Amazon’s new Echo Show is a personal digital assistant with a video screen. It probably represents the state of the art with cloud-connected voice assistants. Whichever way you look at it, it’s a remarkable achievement
It’s a radio, it’s a TV and video player, it’s a clock, it’s a timer, it’s an almost bottomless repository of high quality music tracks, it’s an internet radio. It’s also a global videophone whose calls cost nothing.
And it talks to you. Maybe not quite in the same way as your wife, brother or son, but it’s getting there.
Probably best of all: it will keep getting better. The smart stuff is on the other side of the cloud. As Alexa is updated, so is your Echo, with new abilities.
To me, this is getting to look very much like something from science fiction. Put it on wheels, give it collision avoidance, and put a face on the screen and you have a domestic robot.
So what was the reaction of the press?
“It’s ugly”, they said. Almost universally. There was hardly a trace of “wow, this thing really shows how far we’ve come!”.
In my view, it’s not ugly. I’m not even sure what it’s supposed to look like, but given that it has to house a screen at a suitable angle for people who are typically standing up, and it contains two pretty hefty speakers, unless were able to wrap it in invisibility cloth, it was always going to look something like this. And I quite like it: it’s an honest, basic design.

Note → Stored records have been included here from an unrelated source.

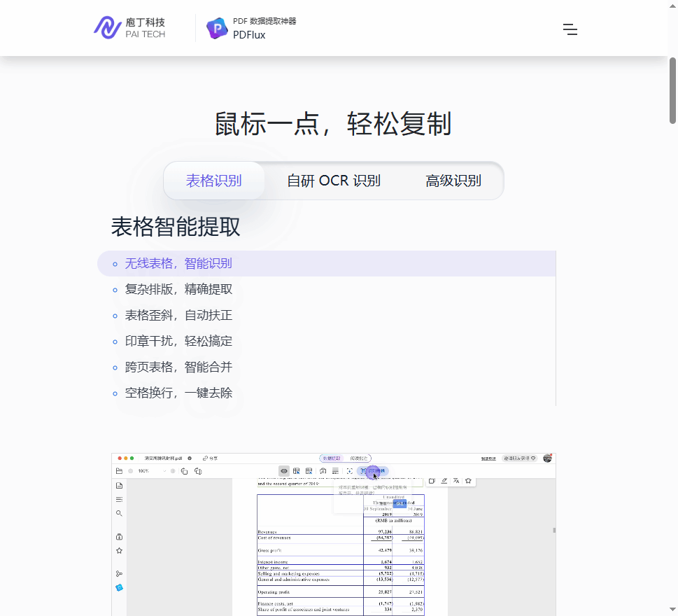Select 无线表格，智能识别 feature item
The width and height of the screenshot is (678, 616).
tap(178, 264)
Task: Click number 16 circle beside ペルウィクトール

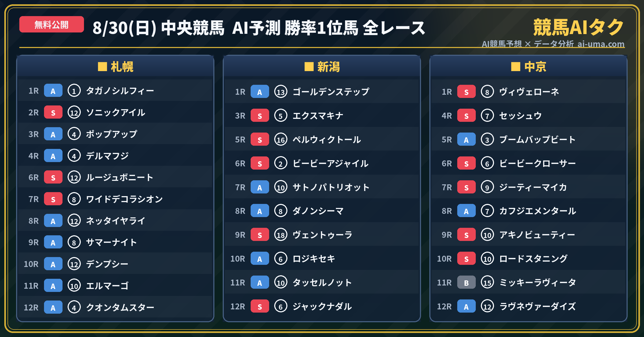Action: point(281,140)
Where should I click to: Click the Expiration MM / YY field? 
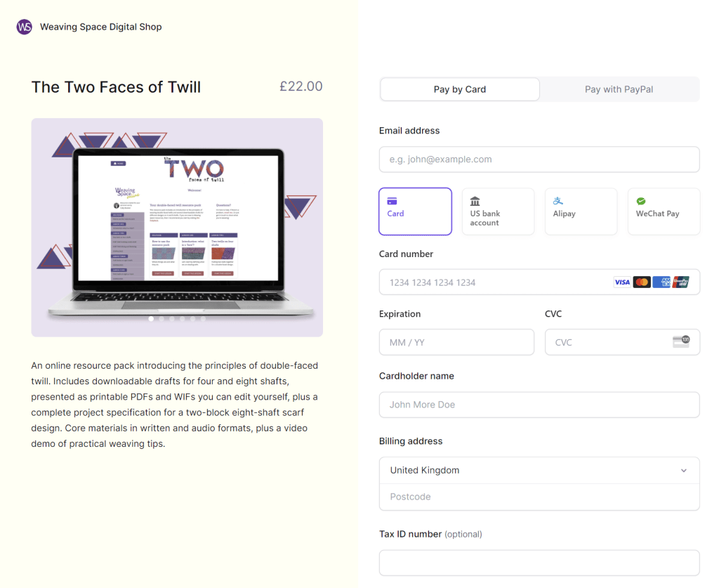click(x=456, y=342)
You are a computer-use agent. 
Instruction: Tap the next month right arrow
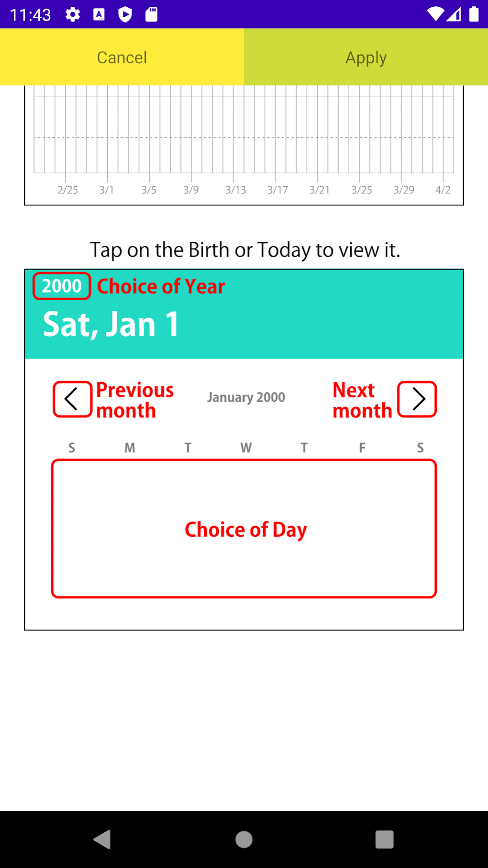click(x=417, y=399)
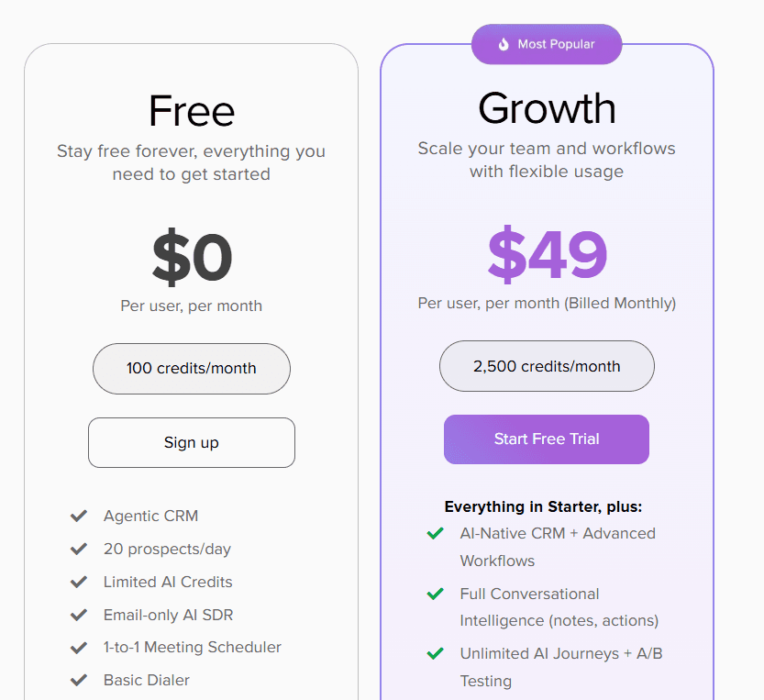764x700 pixels.
Task: Click the green check beside Full Conversational Intelligence
Action: tap(435, 594)
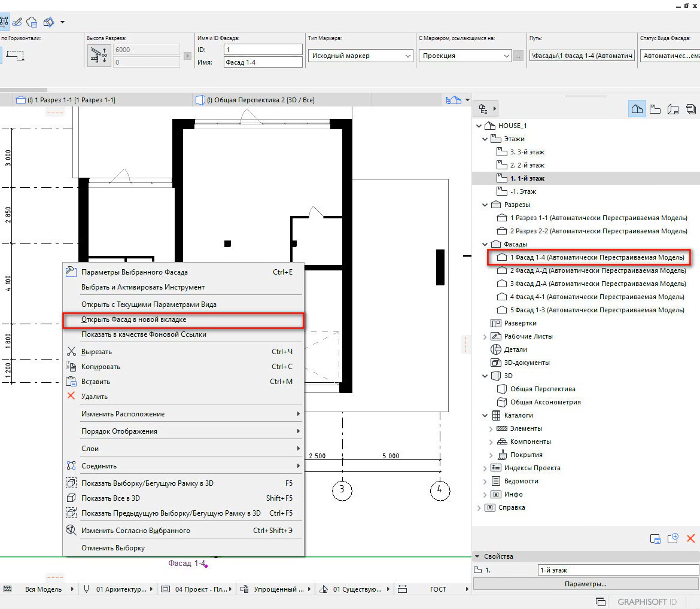Expand the Рабочие Листы tree node

click(485, 336)
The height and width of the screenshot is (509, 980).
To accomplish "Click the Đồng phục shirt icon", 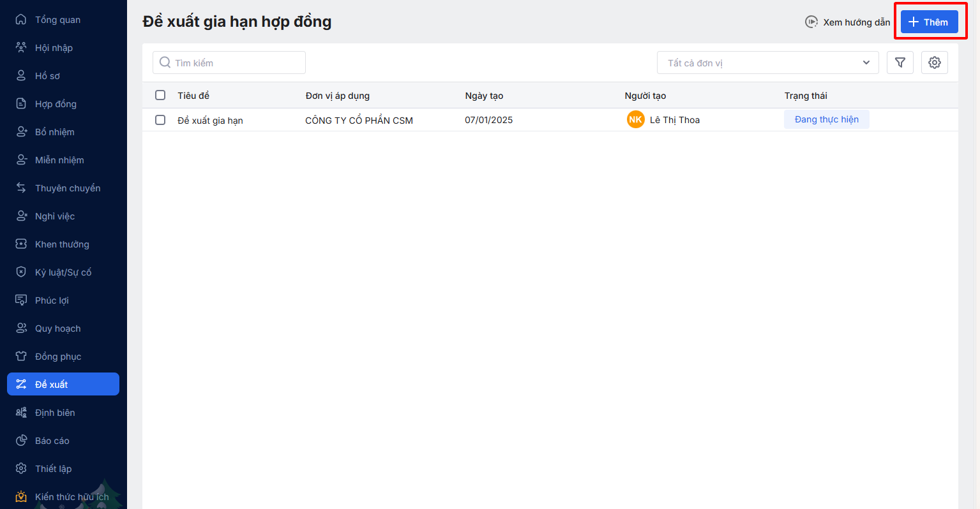I will coord(21,357).
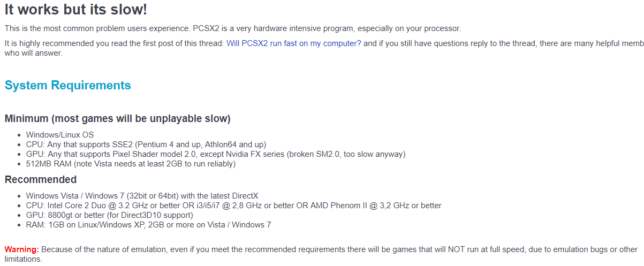Click the "Windows/Linux OS" bullet item
This screenshot has width=644, height=266.
(x=59, y=135)
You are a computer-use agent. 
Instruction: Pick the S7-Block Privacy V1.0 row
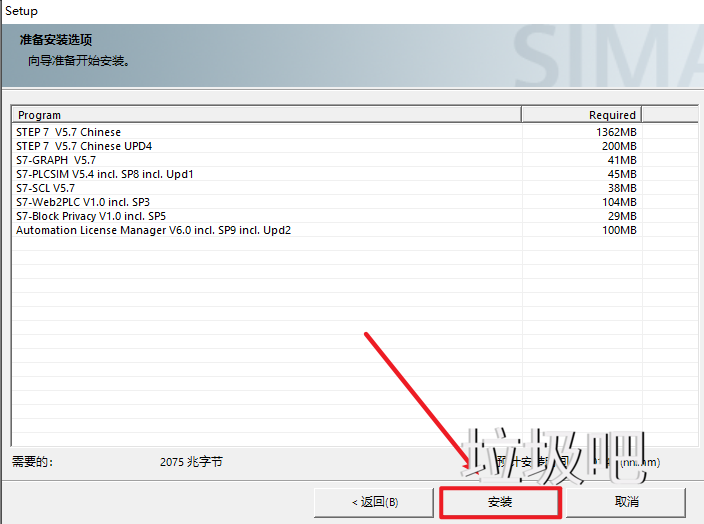click(x=91, y=216)
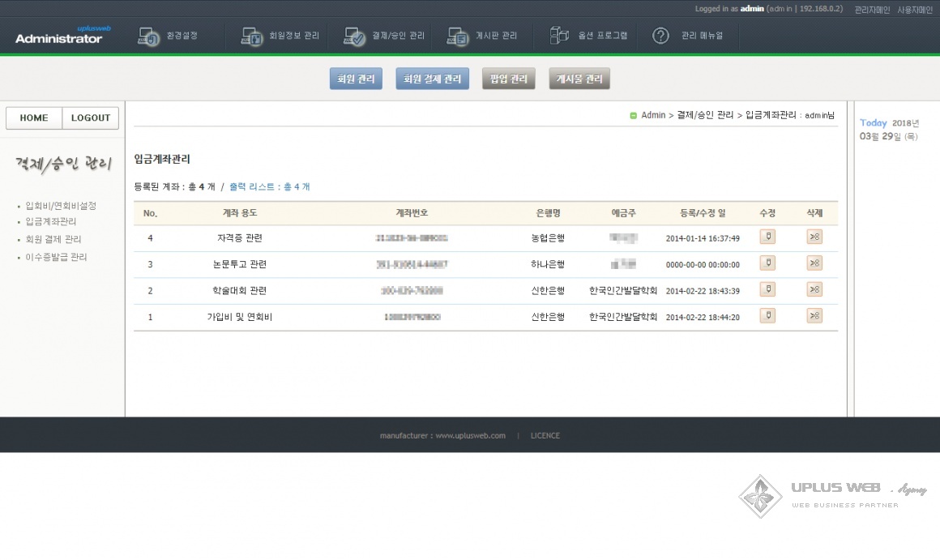Remove the 학술대회 관련 account row
940x560 pixels.
814,289
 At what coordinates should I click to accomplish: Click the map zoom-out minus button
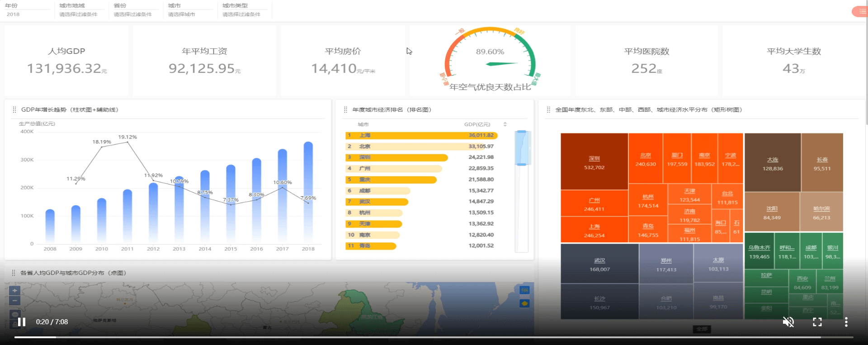15,301
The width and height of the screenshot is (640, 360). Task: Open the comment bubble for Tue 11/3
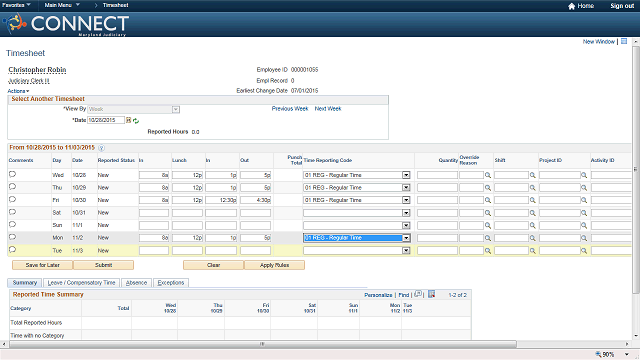tap(12, 250)
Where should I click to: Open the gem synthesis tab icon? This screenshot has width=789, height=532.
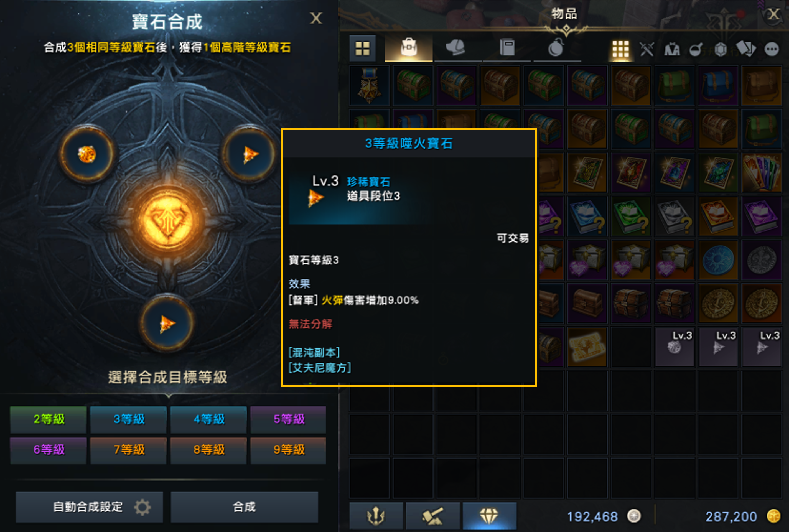click(489, 516)
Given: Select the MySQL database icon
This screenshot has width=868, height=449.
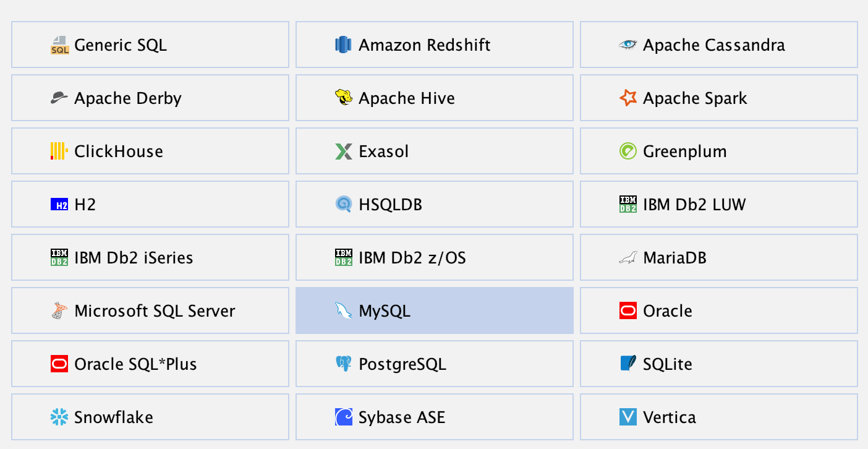Looking at the screenshot, I should (x=343, y=310).
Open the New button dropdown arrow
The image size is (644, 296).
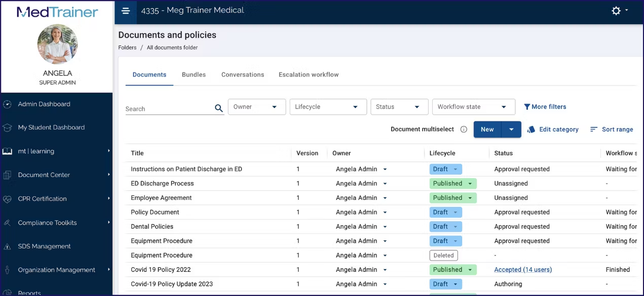coord(511,130)
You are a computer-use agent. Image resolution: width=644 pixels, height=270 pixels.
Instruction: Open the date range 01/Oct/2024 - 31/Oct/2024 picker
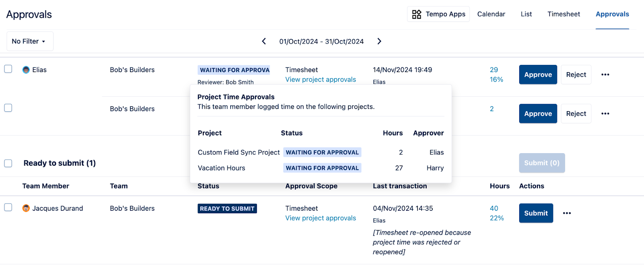[321, 42]
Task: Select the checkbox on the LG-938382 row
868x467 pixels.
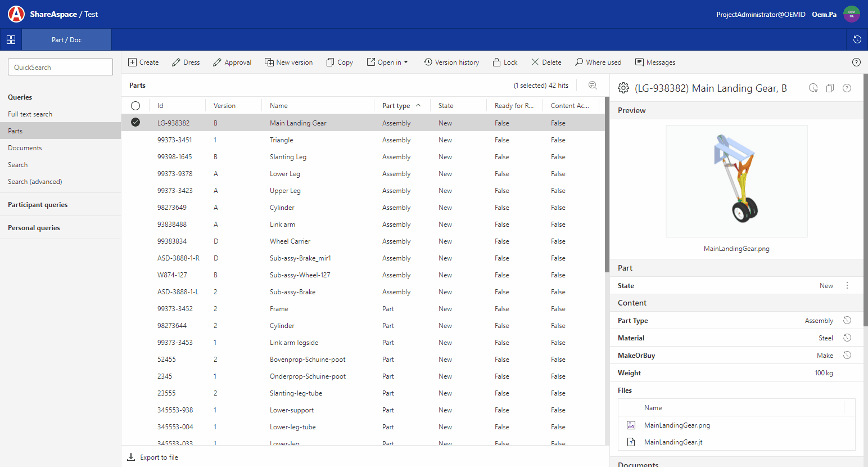Action: click(x=135, y=122)
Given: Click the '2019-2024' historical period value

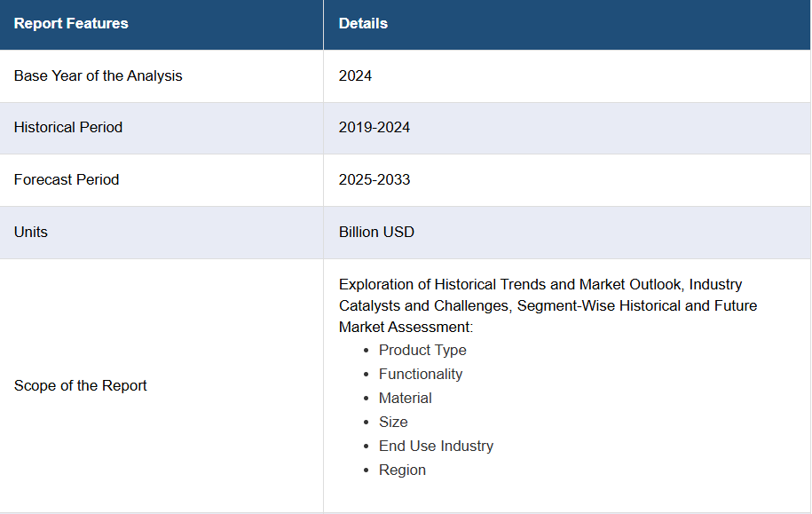Looking at the screenshot, I should pyautogui.click(x=374, y=128).
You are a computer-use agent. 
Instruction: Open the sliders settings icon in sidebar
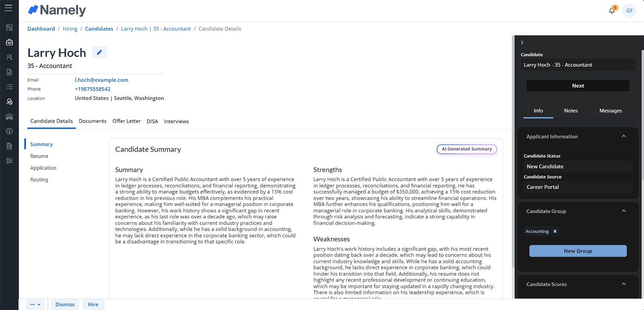(x=9, y=161)
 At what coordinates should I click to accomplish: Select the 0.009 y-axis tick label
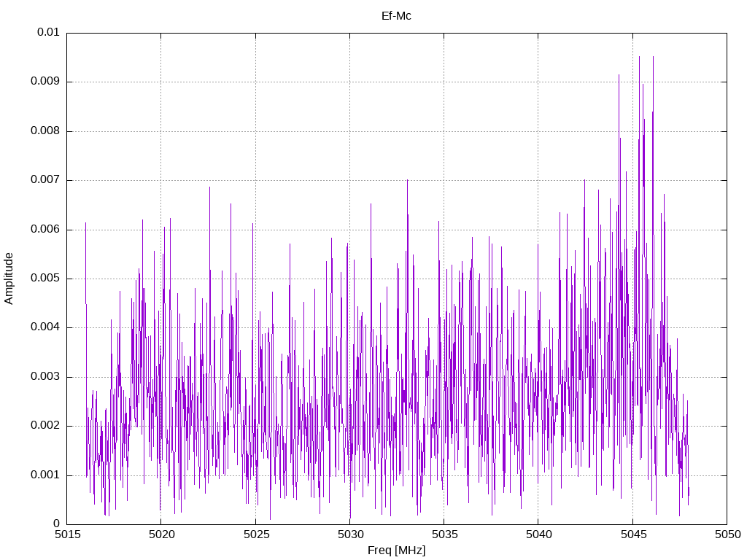[44, 82]
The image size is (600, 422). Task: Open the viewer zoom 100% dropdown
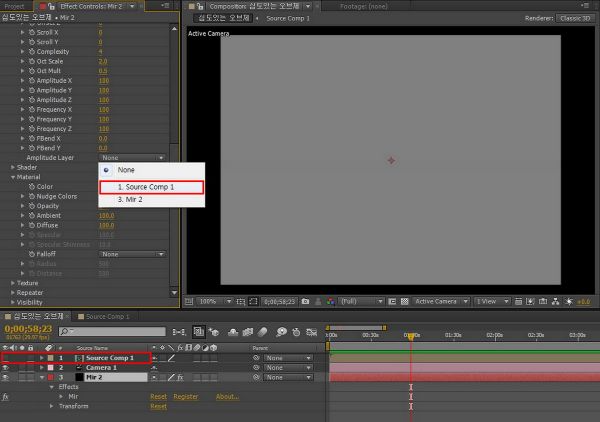pos(213,301)
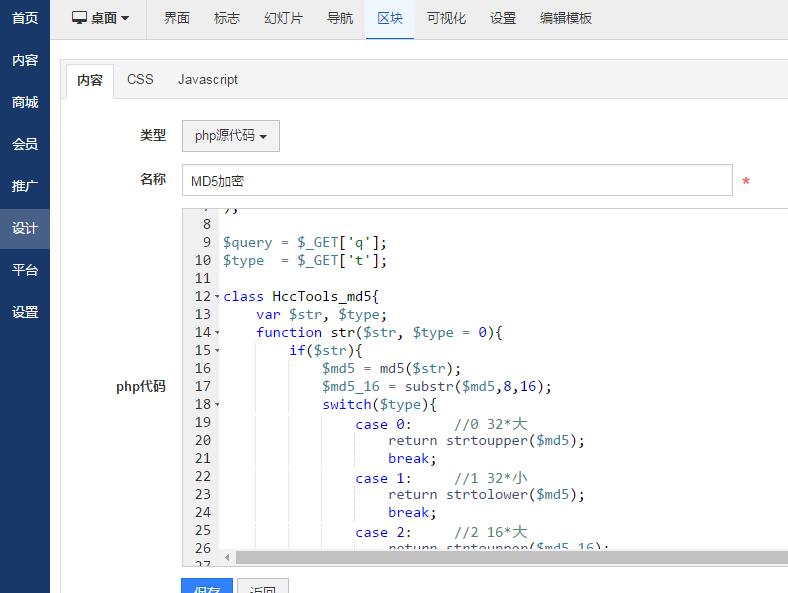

My point here is that technology is progressing so rapidly today that we don’t know how to react to it. We’re normalised to progress, and when something comes out that merely confirms that exponential curve it’s, like “meh”.
And it shouldn’t be. Forget about security and privacy issues for a moment. Forget about globalisation worries. Just imagine that ten years ago someone told you that in 2017 you’d have a TV in your living room that you could talk to, ask to show you video content, would be a global radio and would even tell you jokes. All for $230?
I’ve used this example solely because I come across this all the time. A well-known company brought out a camera a few years ago that was astonishingly good. It had an expensive launch and everyone agreed the footage looked amazing. Things have moved on and there are now even better cameras. But that doesn’t explain why some people now describe the original camera as “terrible”. It wasn’t. It was very good for its time and it was the first of its type.
We’re normalised to this rate of change and in a way we’re addicted to it. It costs us money. It makes us think that our gear is obsolete before its time.
But when something comes out that is ahead even of expectations - and this will happen increasingly now - we just wrap it in negativity. I think it’s a defence mechanism. It’s so that we don’t have to cope with another leap forward, another way of doing things, and possible even another threat to our way of life.
We are going to have to get used to this stuff dropping out of the future, and learn how to live on this exponential curve. If we do, then we’ll be the ones in charge. If we don’t, we may well become victims of unexpected consequences. We just won’t see it coming.